I had hopes that a younger reporter would take over and continue in the fashion of truth, honesty and the American Way that I have tried to maintain in my role through the years, but, alas, none has come forward.

Orange Roughage Catfish

There are lots of stories yet to be told from Big Puf.

The fate of the Big Puf Orange Roughage Catfish hangs in doubt as the massive pollution it needs for survival is disappearing.

See The Orange Roughage Thrives, The Saga Continues

No longer will Granny Pratlow and her Gray Bandoliers be able to tell their story of gray power and the Holy Rattlers will be left with no one to attest to their power of faith.

(Breaking news: Arley Cleeter was heard to mention at the Over Easy that he had finally managed to receive information streaming from a cloud. He has been invited to serve as church deacon as he surely had received celestial messages and with such has enough faith to pick up serpents. The congregation has agreed that he can practice with a six-foot blacksnake and work up to the hard core.)

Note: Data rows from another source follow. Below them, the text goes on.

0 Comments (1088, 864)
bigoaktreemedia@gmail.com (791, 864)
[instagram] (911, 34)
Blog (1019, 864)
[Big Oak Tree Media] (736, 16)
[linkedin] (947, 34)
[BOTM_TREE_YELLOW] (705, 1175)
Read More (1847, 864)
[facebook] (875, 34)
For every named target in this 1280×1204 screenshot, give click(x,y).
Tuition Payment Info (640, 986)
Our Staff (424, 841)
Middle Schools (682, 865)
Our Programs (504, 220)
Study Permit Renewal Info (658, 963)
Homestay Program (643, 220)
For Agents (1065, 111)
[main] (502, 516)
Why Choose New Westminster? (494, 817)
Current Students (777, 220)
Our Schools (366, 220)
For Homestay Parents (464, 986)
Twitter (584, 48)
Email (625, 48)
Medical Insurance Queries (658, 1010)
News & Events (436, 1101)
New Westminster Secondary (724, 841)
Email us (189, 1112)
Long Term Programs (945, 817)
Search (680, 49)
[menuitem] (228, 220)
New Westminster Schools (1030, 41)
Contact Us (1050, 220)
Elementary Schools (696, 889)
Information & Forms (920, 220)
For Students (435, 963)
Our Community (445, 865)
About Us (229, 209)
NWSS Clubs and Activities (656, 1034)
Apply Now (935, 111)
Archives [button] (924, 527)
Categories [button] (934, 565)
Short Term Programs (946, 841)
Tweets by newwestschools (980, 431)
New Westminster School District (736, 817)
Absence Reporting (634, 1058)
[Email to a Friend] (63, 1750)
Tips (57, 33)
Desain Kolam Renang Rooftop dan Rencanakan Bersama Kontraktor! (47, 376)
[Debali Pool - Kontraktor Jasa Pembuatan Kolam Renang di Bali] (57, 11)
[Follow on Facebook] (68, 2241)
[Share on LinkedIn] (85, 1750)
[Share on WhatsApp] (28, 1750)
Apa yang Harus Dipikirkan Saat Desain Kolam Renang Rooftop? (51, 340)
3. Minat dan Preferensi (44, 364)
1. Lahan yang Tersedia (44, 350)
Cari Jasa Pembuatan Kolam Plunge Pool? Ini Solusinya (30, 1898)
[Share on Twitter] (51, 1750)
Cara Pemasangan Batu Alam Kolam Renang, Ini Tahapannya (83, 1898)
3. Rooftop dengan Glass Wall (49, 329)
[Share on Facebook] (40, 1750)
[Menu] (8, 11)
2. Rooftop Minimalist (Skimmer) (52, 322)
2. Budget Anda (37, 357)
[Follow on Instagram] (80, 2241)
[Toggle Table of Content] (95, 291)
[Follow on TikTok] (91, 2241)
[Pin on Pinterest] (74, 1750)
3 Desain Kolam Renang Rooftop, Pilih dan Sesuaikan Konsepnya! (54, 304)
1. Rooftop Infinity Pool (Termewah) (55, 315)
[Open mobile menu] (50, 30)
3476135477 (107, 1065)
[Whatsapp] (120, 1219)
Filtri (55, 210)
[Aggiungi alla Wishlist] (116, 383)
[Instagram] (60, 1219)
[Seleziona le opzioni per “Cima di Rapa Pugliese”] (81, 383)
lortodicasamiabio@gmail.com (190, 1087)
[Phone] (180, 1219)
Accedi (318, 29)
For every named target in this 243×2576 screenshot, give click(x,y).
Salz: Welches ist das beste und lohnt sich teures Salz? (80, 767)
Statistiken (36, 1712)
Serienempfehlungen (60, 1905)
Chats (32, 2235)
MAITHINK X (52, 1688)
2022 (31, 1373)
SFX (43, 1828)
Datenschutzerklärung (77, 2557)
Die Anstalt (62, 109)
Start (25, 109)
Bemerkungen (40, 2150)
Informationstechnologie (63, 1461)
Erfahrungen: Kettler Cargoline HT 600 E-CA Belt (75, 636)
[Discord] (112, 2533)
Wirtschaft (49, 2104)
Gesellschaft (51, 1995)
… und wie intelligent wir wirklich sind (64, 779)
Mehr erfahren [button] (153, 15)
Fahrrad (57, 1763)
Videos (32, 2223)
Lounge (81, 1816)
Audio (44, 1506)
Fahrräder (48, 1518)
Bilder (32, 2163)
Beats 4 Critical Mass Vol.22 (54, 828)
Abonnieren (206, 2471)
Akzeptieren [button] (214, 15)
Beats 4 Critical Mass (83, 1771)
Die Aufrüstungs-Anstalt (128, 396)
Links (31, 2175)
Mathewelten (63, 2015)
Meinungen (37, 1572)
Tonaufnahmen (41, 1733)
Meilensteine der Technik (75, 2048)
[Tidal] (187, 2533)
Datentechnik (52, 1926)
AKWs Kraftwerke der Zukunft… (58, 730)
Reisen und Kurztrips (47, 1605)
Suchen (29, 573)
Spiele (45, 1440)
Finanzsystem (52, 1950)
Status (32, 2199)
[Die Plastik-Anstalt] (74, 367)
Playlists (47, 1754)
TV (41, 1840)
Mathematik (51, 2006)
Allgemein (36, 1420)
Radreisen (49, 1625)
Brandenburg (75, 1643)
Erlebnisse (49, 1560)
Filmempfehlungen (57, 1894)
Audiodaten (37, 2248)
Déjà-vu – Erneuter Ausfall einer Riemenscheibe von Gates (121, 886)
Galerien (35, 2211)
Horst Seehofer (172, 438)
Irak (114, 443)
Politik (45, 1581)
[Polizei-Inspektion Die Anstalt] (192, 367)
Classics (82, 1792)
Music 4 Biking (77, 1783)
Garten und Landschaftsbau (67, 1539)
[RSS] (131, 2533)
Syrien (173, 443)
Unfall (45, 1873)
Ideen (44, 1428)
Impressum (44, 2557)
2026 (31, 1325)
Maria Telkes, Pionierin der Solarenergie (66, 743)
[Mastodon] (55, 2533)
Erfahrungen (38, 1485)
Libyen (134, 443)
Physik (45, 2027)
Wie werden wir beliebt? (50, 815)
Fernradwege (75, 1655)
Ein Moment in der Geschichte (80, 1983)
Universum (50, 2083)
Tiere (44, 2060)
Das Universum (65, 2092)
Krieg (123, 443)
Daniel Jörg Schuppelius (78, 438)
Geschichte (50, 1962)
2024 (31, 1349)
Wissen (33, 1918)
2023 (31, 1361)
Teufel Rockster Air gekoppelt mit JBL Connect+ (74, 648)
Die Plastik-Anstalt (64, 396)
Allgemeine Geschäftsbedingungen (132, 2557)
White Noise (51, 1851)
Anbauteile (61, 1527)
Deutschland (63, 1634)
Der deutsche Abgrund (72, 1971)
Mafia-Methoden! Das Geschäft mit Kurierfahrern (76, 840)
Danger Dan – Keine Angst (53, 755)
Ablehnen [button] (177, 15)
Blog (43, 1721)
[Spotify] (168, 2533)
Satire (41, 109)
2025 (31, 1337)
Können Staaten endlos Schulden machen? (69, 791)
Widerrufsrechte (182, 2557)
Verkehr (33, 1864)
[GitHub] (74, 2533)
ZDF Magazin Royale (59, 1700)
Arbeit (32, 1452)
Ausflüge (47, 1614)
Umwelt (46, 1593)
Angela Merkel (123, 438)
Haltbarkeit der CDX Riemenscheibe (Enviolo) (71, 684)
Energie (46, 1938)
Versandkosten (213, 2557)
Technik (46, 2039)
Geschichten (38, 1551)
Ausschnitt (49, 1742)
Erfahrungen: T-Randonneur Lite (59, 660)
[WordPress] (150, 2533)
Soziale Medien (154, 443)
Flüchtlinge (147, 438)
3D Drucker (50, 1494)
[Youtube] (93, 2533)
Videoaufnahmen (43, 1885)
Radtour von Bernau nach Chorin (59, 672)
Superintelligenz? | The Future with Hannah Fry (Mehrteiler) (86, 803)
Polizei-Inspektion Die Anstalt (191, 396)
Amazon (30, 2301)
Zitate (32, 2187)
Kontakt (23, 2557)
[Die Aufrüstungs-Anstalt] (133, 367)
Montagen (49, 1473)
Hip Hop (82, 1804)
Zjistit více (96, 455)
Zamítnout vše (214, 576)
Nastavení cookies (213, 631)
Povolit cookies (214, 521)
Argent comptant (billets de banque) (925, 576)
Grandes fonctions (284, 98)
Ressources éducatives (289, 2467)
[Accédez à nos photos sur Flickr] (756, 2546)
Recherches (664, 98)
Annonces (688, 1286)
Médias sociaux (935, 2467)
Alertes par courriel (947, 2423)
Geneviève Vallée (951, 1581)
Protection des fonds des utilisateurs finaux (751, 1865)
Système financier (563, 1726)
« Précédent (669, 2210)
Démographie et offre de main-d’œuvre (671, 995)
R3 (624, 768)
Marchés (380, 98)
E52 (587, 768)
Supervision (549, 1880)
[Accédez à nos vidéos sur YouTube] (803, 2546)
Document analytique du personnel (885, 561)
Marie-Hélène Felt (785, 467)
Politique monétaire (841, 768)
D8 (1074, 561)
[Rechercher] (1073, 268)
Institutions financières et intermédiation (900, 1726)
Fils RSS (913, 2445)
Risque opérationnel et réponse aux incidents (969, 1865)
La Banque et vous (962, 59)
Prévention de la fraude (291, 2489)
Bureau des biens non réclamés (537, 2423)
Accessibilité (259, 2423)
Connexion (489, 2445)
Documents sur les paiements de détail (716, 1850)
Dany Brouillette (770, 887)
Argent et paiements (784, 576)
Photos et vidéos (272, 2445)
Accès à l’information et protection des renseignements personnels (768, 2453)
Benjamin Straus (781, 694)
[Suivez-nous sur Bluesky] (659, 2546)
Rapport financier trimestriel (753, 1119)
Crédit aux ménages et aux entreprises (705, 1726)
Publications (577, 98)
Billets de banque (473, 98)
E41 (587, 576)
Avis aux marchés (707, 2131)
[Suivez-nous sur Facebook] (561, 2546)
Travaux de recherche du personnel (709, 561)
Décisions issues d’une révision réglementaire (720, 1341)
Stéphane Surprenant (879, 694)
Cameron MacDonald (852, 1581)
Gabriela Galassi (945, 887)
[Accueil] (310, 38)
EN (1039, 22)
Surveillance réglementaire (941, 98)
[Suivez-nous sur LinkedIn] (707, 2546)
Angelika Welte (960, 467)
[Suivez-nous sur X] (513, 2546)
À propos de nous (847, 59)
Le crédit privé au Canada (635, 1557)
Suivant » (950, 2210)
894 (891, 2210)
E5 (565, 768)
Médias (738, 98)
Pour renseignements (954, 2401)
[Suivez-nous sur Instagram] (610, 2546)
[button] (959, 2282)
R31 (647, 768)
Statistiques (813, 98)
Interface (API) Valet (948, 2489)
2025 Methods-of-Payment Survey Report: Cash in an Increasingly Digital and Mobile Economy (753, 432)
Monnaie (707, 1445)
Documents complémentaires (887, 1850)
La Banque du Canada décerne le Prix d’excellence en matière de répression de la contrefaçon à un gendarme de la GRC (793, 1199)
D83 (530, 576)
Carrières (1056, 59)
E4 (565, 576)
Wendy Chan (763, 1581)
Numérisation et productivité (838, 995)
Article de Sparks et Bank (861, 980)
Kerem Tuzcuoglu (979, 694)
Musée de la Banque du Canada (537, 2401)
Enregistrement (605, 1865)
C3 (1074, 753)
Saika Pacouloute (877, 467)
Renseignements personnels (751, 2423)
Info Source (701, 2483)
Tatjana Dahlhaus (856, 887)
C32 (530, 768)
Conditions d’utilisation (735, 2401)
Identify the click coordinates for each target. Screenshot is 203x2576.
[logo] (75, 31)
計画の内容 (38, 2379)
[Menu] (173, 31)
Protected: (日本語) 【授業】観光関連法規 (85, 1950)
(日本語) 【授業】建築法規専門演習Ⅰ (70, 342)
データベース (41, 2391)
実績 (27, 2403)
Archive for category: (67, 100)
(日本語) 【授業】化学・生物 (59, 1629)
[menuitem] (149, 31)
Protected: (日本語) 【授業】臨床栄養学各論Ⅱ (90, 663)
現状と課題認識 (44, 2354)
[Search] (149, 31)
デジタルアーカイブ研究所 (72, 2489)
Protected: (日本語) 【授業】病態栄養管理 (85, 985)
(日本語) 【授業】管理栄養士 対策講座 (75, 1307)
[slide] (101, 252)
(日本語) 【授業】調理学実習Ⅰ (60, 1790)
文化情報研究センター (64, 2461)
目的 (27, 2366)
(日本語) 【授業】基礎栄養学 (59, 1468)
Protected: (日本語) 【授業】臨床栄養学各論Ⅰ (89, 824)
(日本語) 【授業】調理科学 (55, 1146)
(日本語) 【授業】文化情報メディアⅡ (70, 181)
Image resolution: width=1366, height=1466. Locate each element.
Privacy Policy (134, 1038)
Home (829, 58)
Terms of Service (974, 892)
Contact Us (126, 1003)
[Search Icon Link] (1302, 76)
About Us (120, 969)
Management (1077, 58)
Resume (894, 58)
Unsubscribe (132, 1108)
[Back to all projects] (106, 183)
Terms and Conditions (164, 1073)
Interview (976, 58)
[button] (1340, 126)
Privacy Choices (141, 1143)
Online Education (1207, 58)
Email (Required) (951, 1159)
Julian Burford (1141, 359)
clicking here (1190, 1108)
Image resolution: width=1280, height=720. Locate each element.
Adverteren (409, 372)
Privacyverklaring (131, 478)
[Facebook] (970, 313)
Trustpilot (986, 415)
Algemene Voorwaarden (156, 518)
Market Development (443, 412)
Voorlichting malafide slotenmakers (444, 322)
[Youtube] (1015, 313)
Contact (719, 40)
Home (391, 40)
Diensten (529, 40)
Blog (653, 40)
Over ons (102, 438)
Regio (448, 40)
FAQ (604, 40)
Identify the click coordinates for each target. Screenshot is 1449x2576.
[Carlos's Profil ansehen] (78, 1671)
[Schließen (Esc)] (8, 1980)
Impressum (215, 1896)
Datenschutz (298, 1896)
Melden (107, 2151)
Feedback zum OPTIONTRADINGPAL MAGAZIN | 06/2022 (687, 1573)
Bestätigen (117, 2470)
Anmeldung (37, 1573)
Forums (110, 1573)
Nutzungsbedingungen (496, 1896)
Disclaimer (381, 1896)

Enough of this. I'm going to miss the Herald. Where else can an old vanity writer such as I -- the Preacher in the Good Book put perhaps all writers into perspective with "all is vanity"--find a place such as this to practice--that's about all I've ever done--this line of, well, vanity?

When Jim Comstock died and Hillbilly followed shortly after, I assumed that it was over, but then along came a new medium, the Herald, and it was fun again.

How I thank Dianne Weaver for coaching me on the computer. I didn't know an email from an ewe-male (transgender sheep) but she kept me going--and she liked my writing, That puts the vain in vanity!! (She put lots of effort in presenting the drawing of the Orange Roughage into the computer to prove that it actually exists.)

Bob Weaver I've known since I was a student-teacher in Calhoun High and he was a student. For someone who once worked with Tom T. Hall, legendary country singer-story-teller, and also with dead bodies, he has developed into no slouch of a writer himself. Norma, I haven't met, but she has done wonders digging up stories of the past and bringing them back to current readers.

I don't know how many of you have wandered along with me in my ramblings, as dog gone it, you never write and send the praise. And that makes it rough for the vanity factor.

Let's not say goodbye, as I haven't shorted out the computer yet. The old timers in journalism ended their copy with "30." As I always wanted to be one of them, I'll do the same.